[PROVIDED RECORDS]
---*---
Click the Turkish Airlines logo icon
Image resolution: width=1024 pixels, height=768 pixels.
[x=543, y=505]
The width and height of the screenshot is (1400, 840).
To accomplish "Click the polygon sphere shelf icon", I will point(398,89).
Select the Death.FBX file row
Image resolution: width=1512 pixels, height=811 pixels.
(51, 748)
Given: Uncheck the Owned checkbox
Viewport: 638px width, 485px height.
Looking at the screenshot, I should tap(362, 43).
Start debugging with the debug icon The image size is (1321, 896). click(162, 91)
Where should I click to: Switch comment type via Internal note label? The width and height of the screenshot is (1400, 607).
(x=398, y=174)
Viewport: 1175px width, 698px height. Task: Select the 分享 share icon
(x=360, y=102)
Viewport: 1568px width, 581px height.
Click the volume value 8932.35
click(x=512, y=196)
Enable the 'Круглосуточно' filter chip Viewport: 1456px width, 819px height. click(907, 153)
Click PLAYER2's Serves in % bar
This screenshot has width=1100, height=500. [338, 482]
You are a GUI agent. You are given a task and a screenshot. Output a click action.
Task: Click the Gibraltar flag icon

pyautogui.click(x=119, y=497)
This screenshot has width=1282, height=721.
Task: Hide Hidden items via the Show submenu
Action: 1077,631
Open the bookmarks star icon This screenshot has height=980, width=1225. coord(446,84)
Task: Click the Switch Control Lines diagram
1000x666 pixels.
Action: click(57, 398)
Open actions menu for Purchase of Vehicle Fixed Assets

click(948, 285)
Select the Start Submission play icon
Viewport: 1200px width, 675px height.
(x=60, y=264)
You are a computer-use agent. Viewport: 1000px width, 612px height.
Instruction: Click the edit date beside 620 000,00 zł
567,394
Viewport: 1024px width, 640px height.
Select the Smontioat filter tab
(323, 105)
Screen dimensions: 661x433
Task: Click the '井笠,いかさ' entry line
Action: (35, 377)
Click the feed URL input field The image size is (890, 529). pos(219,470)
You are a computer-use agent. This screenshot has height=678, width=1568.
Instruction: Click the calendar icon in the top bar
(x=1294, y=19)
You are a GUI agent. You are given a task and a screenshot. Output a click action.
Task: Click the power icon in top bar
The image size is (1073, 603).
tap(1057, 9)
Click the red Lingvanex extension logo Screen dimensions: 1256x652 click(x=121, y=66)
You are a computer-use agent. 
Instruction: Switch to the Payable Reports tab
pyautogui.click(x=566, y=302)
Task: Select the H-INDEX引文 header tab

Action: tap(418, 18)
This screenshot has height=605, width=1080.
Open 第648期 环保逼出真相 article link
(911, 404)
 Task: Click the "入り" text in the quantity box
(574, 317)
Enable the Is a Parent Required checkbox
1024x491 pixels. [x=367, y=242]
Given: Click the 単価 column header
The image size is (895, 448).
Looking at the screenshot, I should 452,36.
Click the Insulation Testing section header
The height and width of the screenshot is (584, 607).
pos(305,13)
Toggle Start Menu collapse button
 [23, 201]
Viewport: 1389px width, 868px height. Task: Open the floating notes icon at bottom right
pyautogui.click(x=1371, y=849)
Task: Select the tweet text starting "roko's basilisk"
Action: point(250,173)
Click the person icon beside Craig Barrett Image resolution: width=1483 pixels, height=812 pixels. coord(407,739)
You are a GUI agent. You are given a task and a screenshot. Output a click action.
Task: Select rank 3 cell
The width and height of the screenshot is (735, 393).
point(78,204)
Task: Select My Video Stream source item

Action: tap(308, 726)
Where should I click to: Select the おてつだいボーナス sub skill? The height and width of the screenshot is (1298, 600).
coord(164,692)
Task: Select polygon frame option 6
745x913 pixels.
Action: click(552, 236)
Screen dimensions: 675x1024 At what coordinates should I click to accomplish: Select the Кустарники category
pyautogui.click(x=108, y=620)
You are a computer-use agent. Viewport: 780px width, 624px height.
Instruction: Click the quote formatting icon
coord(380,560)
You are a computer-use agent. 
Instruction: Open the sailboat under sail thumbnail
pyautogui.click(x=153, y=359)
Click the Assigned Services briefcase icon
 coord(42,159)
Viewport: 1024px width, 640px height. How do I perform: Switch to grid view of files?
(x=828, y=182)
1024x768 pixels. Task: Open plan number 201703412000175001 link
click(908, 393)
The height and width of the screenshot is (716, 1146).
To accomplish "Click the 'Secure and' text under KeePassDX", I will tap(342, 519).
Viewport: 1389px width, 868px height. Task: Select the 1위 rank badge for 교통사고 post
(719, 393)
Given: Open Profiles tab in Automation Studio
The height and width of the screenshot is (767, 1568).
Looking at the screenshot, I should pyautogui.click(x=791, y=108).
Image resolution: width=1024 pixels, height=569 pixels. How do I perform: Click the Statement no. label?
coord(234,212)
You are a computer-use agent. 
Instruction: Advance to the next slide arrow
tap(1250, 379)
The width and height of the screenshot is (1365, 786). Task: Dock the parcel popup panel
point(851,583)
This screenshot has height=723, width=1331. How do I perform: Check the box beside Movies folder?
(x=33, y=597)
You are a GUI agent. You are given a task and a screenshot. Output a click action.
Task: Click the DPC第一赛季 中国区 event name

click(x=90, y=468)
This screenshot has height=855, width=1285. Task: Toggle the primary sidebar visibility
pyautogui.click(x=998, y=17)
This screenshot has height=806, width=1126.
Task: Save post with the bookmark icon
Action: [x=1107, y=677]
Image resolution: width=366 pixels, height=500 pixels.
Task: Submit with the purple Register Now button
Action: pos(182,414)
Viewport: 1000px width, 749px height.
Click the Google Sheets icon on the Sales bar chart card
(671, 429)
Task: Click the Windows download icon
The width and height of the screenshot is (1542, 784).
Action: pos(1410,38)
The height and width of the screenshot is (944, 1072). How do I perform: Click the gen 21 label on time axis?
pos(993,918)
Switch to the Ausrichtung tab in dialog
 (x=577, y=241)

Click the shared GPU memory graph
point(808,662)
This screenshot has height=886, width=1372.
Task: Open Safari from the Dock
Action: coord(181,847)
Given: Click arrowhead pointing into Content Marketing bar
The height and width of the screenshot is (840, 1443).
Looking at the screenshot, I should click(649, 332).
---*---
[INSTRUCTIONS TO FOLLOW] All the entries above need to be reproduced exactly.

[ANSWER SECTION]
Click the Turkish Airlines logo icon
Image resolution: width=1024 pixels, height=768 pixels.
[x=543, y=505]
The width and height of the screenshot is (1400, 840).
To accomplish "Click the polygon sphere shelf icon", I will point(398,89).
Select the Death.FBX file row
Image resolution: width=1512 pixels, height=811 pixels.
(51, 748)
Given: Uncheck the Owned checkbox
Viewport: 638px width, 485px height.
Looking at the screenshot, I should tap(362, 43).
Start debugging with the debug icon The image size is (1321, 896). click(162, 91)
Where should I click to: Switch comment type via Internal note label? The width and height of the screenshot is (1400, 607).
(x=398, y=174)
Viewport: 1175px width, 698px height. Task: Select the 分享 share icon
(x=360, y=102)
Viewport: 1568px width, 581px height.
Click the volume value 8932.35
click(x=512, y=196)
Enable the 'Круглосуточно' filter chip Viewport: 1456px width, 819px height. click(907, 153)
Click PLAYER2's Serves in % bar
This screenshot has width=1100, height=500. [338, 482]
You are a GUI agent. You are given a task and a screenshot. Output a click action.
Task: Click the Gibraltar flag icon

pyautogui.click(x=119, y=497)
This screenshot has width=1282, height=721.
Task: Hide Hidden items via the Show submenu
Action: 1077,631
Open the bookmarks star icon This screenshot has height=980, width=1225. coord(446,84)
Task: Click the Switch Control Lines diagram
1000x666 pixels.
Action: click(57, 398)
Open actions menu for Purchase of Vehicle Fixed Assets

click(948, 285)
Select the Start Submission play icon
Viewport: 1200px width, 675px height.
(x=60, y=264)
You are a computer-use agent. Viewport: 1000px width, 612px height.
Instruction: Click the edit date beside 620 000,00 zł
567,394
Viewport: 1024px width, 640px height.
Select the Smontioat filter tab
(323, 105)
Screen dimensions: 661x433
Task: Click the '井笠,いかさ' entry line
Action: (35, 377)
Click the feed URL input field The image size is (890, 529). pos(219,470)
You are a computer-use agent. This screenshot has height=678, width=1568.
Instruction: Click the calendar icon in the top bar
(x=1294, y=19)
You are a GUI agent. You are given a task and a screenshot. Output a click action.
Task: Click the power icon in top bar
The image size is (1073, 603).
tap(1057, 9)
Click the red Lingvanex extension logo Screen dimensions: 1256x652 click(x=121, y=66)
You are a computer-use agent. 
Instruction: Switch to the Payable Reports tab
pyautogui.click(x=566, y=302)
Task: Select the H-INDEX引文 header tab

Action: tap(418, 18)
This screenshot has height=605, width=1080.
Open 第648期 环保逼出真相 article link
(911, 404)
 Task: Click the "入り" text in the quantity box
(574, 317)
Enable the Is a Parent Required checkbox
1024x491 pixels. [x=367, y=242]
Given: Click the 単価 column header
The image size is (895, 448).
Looking at the screenshot, I should 452,36.
Click the Insulation Testing section header
The height and width of the screenshot is (584, 607).
pos(305,13)
Toggle Start Menu collapse button
 [23, 201]
Viewport: 1389px width, 868px height. Task: Open the floating notes icon at bottom right
pyautogui.click(x=1371, y=849)
Task: Select the tweet text starting "roko's basilisk"
Action: point(250,173)
Click the person icon beside Craig Barrett Image resolution: width=1483 pixels, height=812 pixels. coord(407,739)
You are a GUI agent. You are given a task and a screenshot. Output a click action.
Task: Select rank 3 cell
The width and height of the screenshot is (735, 393).
point(78,204)
Task: Select My Video Stream source item

Action: tap(308, 726)
Where should I click to: Select the おてつだいボーナス sub skill? The height and width of the screenshot is (1298, 600).
coord(164,692)
Task: Select polygon frame option 6
745x913 pixels.
Action: click(552, 236)
Screen dimensions: 675x1024 At what coordinates should I click to accomplish: Select the Кустарники category
pyautogui.click(x=108, y=620)
You are a computer-use agent. Viewport: 780px width, 624px height.
Instruction: Click the quote formatting icon
coord(380,560)
You are a computer-use agent. 
Instruction: Open the sailboat under sail thumbnail
pyautogui.click(x=153, y=359)
Click the Assigned Services briefcase icon
 coord(42,159)
Viewport: 1024px width, 640px height. How do I perform: Switch to grid view of files?
(x=828, y=182)
1024x768 pixels. Task: Open plan number 201703412000175001 link
click(908, 393)
The height and width of the screenshot is (716, 1146).
To accomplish "Click the 'Secure and' text under KeePassDX", I will tap(342, 519).
Viewport: 1389px width, 868px height. Task: Select the 1위 rank badge for 교통사고 post
(719, 393)
Given: Open Profiles tab in Automation Studio
The height and width of the screenshot is (767, 1568).
Looking at the screenshot, I should pyautogui.click(x=791, y=108).
Image resolution: width=1024 pixels, height=569 pixels. How do I perform: Click the Statement no. label?
coord(234,212)
You are a computer-use agent. 
Instruction: Advance to the next slide arrow
tap(1250, 379)
The width and height of the screenshot is (1365, 786). Task: Dock the parcel popup panel
point(851,583)
This screenshot has height=723, width=1331. How do I perform: Check the box beside Movies folder?
(x=33, y=597)
You are a GUI agent. You are given a task and a screenshot. Output a click action.
Task: Click the DPC第一赛季 中国区 event name

click(x=90, y=468)
This screenshot has height=855, width=1285. Task: Toggle the primary sidebar visibility
pyautogui.click(x=998, y=17)
This screenshot has height=806, width=1126.
Task: Save post with the bookmark icon
Action: [x=1107, y=677]
Image resolution: width=366 pixels, height=500 pixels.
Task: Submit with the purple Register Now button
Action: pos(182,414)
Viewport: 1000px width, 749px height.
Click the Google Sheets icon on the Sales bar chart card
(671, 429)
Task: Click the Windows download icon
The width and height of the screenshot is (1542, 784).
Action: pos(1410,38)
The height and width of the screenshot is (944, 1072). How do I perform: Click the gen 21 label on time axis?
pos(993,918)
Switch to the Ausrichtung tab in dialog
 (x=577, y=241)

Click the shared GPU memory graph
point(808,662)
This screenshot has height=886, width=1372.
Task: Open Safari from the Dock
Action: coord(181,847)
Given: Click arrowhead pointing into Content Marketing bar
The height and width of the screenshot is (840, 1443).
Looking at the screenshot, I should click(649, 332).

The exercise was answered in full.